Stored records
= Beginning of Section =
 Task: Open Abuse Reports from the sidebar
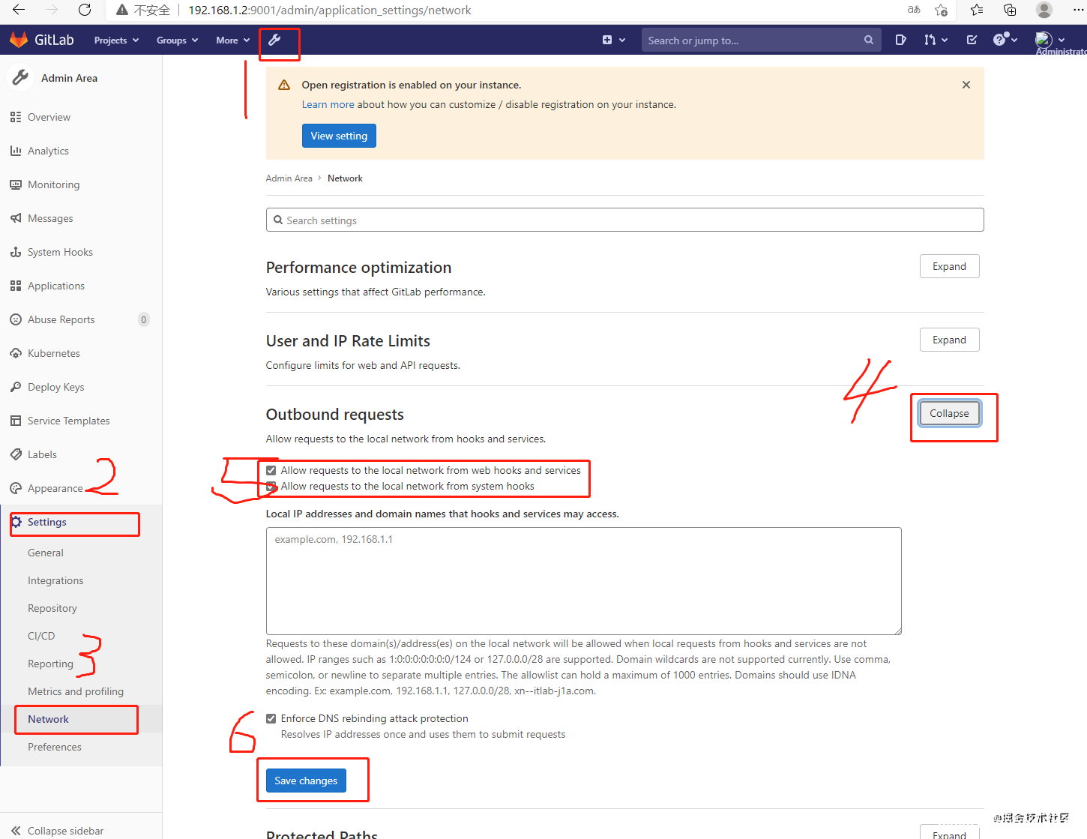click(61, 319)
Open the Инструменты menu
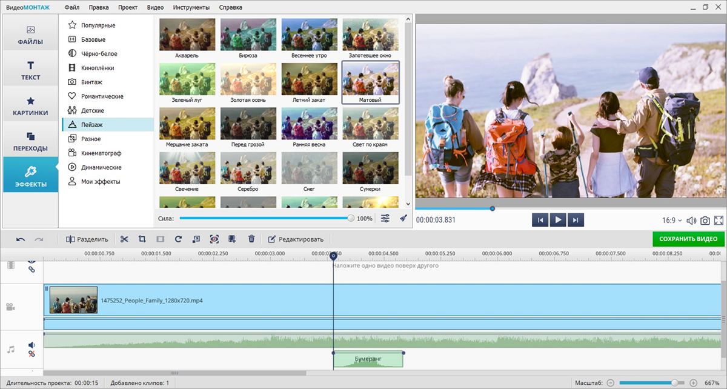This screenshot has height=389, width=727. pos(191,7)
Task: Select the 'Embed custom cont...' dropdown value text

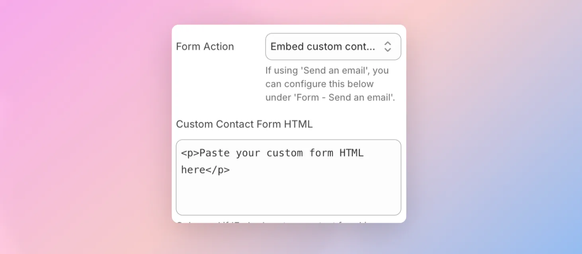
= End of Section =
What is expected ::
Without carrying over any pictures, retype the records above exactly.

Task response ::
 Task: Open Abuse Reports from the sidebar
click(61, 319)
Open the Инструменты menu
This screenshot has height=389, width=727. pos(191,7)
Task: Select the 'Embed custom cont...' dropdown value text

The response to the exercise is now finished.